1. Ketupat – Java, Indonesia 

Ketupat are traditional Asian rice cakes that are produced and served in woven containers made of palm, coconut, or pandan leaves. Although they come in a variety of shapes and sizes, the most frequent is the cube-shaped ketupat, which looks like a miniature woven basket.

When the pouch is finished, the rice is firmly sealed inside, and the entire packet is boiled in water or a blend of coconut milk and water. The cakes must be refrigerated after boiling, and because of their particular texture, they may easily be sliced into slices.

2. Bánh bèo – Vietnam

Bánh bèo is a popular Vietnamese steamed cake made with rice flour, fish sauce with green chili peppers, and either shrimp or pork as the main ingredient. Noodles, roasted peanuts, or fried onions can also be added to the cake to enhance the flavor.

In addition to savory cakes, sweet ones are nearly solely offered in Hội An. Bánh bèo is traditionally consumed from a porcelain bowl using a bamboo spoon. Some people call it the Vietnamese equivalent of tapas, and it’s said that the most significant feature of a good bánh bèo is an indentation in the center that holds the rich, savory stuffings.

3. Xôi- Vietnam

Xôi is one of Vietnam’s favorite cuisines, with as many variations as one can conceive. It can be found everywhere from roadside vendors to traditional and upmarket restaurants. These meals, which are constructed with a base of steamed sticky rice, can be made salty (xôi mặn) or sweet (xôi ngọt).

Although many hilly areas of northern Vietnam eat xôi as a major dish, they are typically served in a banana leaf and are most commonly enjoyed as an inexpensive and delicious on-the-go morning meal, a mid-day snack, or a dessert.

4. Mohinga – Burma, Myanmar

Mohinga is an essential part of Burmese cuisine, and is traditionally served for breakfast by street hawkers and stalls. The meal is basically rice vermicelli served in a rich broth of chickpea flour and/or crushed toasted rice, garlic, onions, lemongrass, banana tree stems, ginger, fish paste, fish sauce, and catfish, and garnished with lime, cilantro, dried chilies, boiled egg, and sometimes fried fritters.

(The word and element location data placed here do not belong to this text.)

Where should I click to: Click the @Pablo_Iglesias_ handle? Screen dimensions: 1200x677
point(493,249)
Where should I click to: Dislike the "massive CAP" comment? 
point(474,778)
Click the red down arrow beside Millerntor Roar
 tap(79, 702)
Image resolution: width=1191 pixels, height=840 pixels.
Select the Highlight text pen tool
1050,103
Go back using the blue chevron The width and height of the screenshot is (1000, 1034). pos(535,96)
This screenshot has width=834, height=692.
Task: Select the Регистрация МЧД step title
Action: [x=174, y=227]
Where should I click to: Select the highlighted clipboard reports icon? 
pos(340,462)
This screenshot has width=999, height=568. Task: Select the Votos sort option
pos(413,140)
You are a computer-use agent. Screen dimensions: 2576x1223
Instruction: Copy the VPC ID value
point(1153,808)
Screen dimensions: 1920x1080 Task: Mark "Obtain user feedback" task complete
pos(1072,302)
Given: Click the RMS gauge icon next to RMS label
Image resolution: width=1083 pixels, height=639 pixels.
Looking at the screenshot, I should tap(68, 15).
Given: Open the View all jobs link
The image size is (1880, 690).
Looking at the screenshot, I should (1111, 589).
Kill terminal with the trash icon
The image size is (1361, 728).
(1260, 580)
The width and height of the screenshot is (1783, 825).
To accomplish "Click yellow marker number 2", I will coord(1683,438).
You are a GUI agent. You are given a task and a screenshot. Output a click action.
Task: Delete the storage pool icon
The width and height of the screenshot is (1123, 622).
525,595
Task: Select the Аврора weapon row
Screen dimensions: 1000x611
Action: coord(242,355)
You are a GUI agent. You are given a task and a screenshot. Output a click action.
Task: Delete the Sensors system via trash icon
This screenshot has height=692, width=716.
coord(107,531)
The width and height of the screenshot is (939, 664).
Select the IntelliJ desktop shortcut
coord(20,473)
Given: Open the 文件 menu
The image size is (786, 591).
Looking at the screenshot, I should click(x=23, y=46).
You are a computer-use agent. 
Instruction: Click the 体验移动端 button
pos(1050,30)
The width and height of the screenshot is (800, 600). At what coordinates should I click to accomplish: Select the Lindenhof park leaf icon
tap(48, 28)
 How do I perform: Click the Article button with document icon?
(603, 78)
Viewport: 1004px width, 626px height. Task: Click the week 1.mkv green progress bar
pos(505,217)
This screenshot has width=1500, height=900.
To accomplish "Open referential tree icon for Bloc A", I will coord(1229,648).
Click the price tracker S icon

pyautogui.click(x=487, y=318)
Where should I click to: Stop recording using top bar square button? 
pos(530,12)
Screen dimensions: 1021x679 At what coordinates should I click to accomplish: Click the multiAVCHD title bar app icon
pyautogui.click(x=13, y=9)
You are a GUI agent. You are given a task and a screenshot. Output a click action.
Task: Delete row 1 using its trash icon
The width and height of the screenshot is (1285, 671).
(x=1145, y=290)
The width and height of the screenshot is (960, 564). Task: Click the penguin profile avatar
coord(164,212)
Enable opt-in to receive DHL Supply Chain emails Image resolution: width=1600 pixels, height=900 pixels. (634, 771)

5. Arroz Caldo – Philippines

Arroz Caldo is a hearty favorite all over the Philippines. Plain rice porridge is called “goto” in Tagalog, but Arroz caldo is extra special. The rice is cooked with the chicken, onions, garlic, and lots of ginger. It is usually served with a boiled egg, chopped spring onions, toasted garlic, and a squeeze of calamansi, a native lime.